1. Do your research and ask yourself, does this brand represent me? Bet you weren’t expecting that one. Yes, it can of course be incredibly humbling if that organisation reaches out to you or slides in the DM saying they want you and from the moment you say yes they’ll start promoting you as a speaker etc – but how much do you know about the organisation and the initiatives they plan to set out? Is it truly representative of you and your own brand that you’re building? In 10 years time would you still be happy in saying that you spoke at this place? Rather than doing it for the clout, do it knowing that where you associate yourself speaks highly of you. So important! If the message behind the organisation doesn’t sit well with you or you think won’t represent you well, you don’t have to say yes. On the flip side, you can of course reach out to organisations that you may have researched and like what they do. Shoot your shot and go for it! Explain a bit about what you do, what you love about their organisation, and express interest in wanting to speak at any upcoming events they have in the works.

2. Figure out your angle or talking point. There may be a particular theme that you have to talk about, or they could even give you the freedom to talk about whatever you want. Either way, have fun with it! List some ideas you’d like to touch on – and always remember that the person that asked you to speak should be in communication with you answering any additional questions you may have if you’re unsure about your talking point.

3. Plan it out. Write it down! I like to do a spider diagram or a check list of things I’d like to cover. And then I write my little ‘programme’ of how I envision the talk to go. I often begin with a soft intro, hello etc. I like to make my talks interactive too. Whether it’s a random statement like: “in the words of beyoncè, I’m getting my life before I become somebody’s wife.” That always gets a few giggles/rounds of applauds. Literally write down all talking points you hope to cover, and be sure to fit in time to rehearse beforehand. Not heavy loads of rehearsal, but just enough to feel confident in the structure of your talk.

4. It’s show time. Body language should always be approachable; whether you’re sitting down or standing up. Make sure eye contact is strong as it shows confidence. Take your time when speaking. I had a habit of sometimes feeling like I was speaking too fast to the point that I was rapping or something. If you’ve been given a time slot, make sure you structure it well to ensure you’re staying within it. Avoid babbling. Speaking for ages doesn’t mean it makes a talk stronger; when you’re done, be done. Usually at the end of some talks you get a Q&A section, which you can sometimes not always prepare for simply because you don’t know what questions are coming! But it comes with time and practice. Just be honest, share your own experiences, don’t be afraid to be you, and smiling helps too!

 

Also, here are some random FAQs I usually get and felt to share too..

 

Do you get paid to speak?

Usually, yes. But if it’s a cause quite close to my heart, then I won’t charge a rate.

 

What if the communication with the organisation leading up to the day is bad?

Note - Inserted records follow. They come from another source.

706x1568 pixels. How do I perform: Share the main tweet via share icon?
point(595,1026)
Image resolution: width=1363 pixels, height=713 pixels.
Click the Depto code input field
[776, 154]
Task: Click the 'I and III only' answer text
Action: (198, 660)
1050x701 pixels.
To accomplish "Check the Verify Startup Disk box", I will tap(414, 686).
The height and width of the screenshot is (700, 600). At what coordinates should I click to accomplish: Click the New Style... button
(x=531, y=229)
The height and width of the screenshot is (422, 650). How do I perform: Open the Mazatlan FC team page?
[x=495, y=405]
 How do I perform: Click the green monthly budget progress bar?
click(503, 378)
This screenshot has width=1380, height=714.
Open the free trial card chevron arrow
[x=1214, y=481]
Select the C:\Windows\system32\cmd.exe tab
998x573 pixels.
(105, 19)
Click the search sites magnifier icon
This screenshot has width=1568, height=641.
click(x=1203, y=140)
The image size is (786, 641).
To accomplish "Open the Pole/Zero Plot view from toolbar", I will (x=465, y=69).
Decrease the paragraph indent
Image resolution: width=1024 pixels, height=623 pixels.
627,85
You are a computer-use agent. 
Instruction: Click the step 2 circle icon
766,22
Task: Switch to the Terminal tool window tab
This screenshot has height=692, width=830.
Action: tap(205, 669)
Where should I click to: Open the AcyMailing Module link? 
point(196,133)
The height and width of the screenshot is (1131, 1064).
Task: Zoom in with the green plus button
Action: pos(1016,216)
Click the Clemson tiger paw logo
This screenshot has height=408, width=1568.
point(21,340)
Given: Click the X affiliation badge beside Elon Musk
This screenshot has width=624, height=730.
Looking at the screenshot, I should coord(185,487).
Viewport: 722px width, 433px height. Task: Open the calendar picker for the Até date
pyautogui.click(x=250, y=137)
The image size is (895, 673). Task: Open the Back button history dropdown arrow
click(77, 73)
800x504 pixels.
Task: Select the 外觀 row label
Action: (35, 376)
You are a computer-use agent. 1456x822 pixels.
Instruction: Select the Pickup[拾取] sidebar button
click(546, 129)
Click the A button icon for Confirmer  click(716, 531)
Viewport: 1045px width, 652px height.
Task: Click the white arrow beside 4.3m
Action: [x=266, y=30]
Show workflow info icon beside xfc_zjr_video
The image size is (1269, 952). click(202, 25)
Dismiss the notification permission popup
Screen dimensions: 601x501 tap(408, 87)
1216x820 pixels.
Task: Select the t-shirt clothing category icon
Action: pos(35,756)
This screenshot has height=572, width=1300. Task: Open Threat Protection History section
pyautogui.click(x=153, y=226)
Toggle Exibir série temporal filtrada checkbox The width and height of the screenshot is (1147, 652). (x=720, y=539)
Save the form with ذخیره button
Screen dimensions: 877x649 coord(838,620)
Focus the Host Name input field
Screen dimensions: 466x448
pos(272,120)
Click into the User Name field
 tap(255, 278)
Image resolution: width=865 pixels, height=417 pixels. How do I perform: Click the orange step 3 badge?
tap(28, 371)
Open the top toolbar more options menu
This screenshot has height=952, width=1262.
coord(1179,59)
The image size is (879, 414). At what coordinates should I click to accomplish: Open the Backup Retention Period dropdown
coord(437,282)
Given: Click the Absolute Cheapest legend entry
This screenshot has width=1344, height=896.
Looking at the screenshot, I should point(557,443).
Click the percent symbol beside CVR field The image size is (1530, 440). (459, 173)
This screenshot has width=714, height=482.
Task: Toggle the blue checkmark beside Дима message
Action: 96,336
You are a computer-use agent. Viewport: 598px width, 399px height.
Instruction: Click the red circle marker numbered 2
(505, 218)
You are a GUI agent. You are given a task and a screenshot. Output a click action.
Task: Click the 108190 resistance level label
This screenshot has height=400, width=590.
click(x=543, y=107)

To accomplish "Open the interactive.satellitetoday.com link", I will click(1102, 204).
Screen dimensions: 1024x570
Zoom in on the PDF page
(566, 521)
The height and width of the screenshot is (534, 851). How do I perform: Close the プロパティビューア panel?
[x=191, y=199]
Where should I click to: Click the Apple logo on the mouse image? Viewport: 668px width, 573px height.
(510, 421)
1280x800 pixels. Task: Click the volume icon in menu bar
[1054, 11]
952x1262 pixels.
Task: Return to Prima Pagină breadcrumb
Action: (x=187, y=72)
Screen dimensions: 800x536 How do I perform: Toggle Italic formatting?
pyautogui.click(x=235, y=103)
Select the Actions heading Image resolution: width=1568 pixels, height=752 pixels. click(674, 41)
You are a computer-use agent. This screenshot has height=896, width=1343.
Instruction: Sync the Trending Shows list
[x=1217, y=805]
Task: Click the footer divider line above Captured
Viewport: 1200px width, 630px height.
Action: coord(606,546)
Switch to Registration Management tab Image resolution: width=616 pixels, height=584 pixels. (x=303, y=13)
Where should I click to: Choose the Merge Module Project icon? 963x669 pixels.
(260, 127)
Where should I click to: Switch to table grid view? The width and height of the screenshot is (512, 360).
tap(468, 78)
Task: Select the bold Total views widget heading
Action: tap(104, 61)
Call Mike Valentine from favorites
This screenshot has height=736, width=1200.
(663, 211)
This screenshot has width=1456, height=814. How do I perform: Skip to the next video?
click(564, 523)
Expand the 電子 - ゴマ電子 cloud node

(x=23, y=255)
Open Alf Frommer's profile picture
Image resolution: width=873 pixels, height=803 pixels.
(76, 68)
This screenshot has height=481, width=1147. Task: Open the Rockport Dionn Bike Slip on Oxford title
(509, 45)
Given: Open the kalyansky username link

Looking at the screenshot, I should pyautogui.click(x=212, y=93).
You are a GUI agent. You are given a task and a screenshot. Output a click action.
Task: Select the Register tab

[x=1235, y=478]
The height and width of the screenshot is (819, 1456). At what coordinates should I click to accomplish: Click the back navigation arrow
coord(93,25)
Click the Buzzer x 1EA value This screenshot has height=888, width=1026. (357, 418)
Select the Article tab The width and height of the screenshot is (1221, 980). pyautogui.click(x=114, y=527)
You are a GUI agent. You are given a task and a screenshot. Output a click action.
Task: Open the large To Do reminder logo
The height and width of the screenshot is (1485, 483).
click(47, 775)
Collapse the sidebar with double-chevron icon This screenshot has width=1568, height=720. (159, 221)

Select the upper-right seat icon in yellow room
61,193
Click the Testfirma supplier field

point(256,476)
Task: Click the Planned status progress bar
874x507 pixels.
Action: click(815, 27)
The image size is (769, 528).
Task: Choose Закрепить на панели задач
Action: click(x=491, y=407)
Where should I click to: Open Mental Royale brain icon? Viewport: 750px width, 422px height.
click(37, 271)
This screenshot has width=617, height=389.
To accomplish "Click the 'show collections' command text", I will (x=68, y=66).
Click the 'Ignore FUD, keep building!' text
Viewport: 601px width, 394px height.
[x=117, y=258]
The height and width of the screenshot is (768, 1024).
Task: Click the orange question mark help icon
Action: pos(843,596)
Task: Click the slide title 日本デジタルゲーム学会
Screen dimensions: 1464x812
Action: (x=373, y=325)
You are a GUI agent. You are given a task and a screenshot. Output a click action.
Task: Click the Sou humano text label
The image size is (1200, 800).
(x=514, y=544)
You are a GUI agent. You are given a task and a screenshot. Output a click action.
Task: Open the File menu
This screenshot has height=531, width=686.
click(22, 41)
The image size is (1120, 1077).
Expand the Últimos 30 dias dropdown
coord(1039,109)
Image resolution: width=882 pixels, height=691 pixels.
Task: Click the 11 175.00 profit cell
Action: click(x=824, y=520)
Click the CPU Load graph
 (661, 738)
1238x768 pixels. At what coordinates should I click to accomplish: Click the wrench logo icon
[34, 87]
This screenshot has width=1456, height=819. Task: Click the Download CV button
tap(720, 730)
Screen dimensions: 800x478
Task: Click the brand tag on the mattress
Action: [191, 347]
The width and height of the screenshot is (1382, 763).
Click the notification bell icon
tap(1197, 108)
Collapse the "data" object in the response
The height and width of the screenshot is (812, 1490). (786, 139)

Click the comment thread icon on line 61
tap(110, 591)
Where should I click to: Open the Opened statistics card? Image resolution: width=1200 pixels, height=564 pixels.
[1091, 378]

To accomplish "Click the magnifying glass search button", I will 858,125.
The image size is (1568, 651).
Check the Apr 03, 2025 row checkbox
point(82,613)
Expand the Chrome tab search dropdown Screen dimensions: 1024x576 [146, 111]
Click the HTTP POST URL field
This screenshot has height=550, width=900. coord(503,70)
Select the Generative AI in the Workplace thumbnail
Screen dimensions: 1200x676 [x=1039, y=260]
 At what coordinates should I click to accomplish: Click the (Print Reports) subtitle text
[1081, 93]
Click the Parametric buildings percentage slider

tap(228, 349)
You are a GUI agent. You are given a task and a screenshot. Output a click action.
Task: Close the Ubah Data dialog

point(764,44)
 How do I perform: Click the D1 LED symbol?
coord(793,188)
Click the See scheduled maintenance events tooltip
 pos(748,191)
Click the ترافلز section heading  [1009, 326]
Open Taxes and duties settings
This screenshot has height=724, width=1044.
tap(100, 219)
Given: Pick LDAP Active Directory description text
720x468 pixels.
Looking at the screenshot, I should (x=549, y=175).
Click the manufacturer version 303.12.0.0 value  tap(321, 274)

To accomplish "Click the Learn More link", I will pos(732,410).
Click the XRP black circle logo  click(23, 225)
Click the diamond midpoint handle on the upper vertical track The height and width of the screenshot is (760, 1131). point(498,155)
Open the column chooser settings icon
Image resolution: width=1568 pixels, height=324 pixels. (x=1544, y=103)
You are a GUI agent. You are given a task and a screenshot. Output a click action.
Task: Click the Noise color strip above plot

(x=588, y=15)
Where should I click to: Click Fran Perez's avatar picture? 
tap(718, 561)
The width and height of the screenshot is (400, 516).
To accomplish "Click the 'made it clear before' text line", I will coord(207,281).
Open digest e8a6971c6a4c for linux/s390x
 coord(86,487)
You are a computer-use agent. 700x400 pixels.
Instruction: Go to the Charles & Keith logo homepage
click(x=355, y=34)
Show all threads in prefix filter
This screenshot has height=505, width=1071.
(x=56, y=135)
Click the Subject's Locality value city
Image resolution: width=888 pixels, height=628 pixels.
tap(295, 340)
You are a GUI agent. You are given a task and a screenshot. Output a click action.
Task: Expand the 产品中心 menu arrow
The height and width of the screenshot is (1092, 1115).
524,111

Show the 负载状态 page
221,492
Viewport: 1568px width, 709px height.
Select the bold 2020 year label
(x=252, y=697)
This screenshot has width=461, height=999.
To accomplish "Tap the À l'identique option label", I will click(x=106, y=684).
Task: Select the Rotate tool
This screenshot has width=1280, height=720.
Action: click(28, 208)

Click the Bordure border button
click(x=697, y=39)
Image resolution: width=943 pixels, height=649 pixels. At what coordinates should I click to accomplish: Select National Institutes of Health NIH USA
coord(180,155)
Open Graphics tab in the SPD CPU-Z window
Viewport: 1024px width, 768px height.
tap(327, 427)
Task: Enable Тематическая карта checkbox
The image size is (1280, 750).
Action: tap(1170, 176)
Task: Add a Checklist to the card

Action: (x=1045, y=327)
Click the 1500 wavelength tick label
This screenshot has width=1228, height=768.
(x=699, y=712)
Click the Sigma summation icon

Then it speaks badly of that organisation. Guess it shows they are people who you may think twice about working with in the future?

 

Have you had to reject a speaking engagement before?

Yes, a couple actually. I didn’t understand the message behind the organisation(s), and felt one held no substance or impact on what they were meant to set out to achieve.

 

What if I’m introverted or shy?

There’s nothing wrong with that! To me it shows personality and something that makes you stand out. I can understand it gets overwhelming, especially at the end when everyone runs to you for a networking chat or photo, but honestly, it’s fine. Remain as calm as you can and remember how far you’ve come to get to this place of wanting to inspire others!

Watch my TEDx, here.

Thank you for reading!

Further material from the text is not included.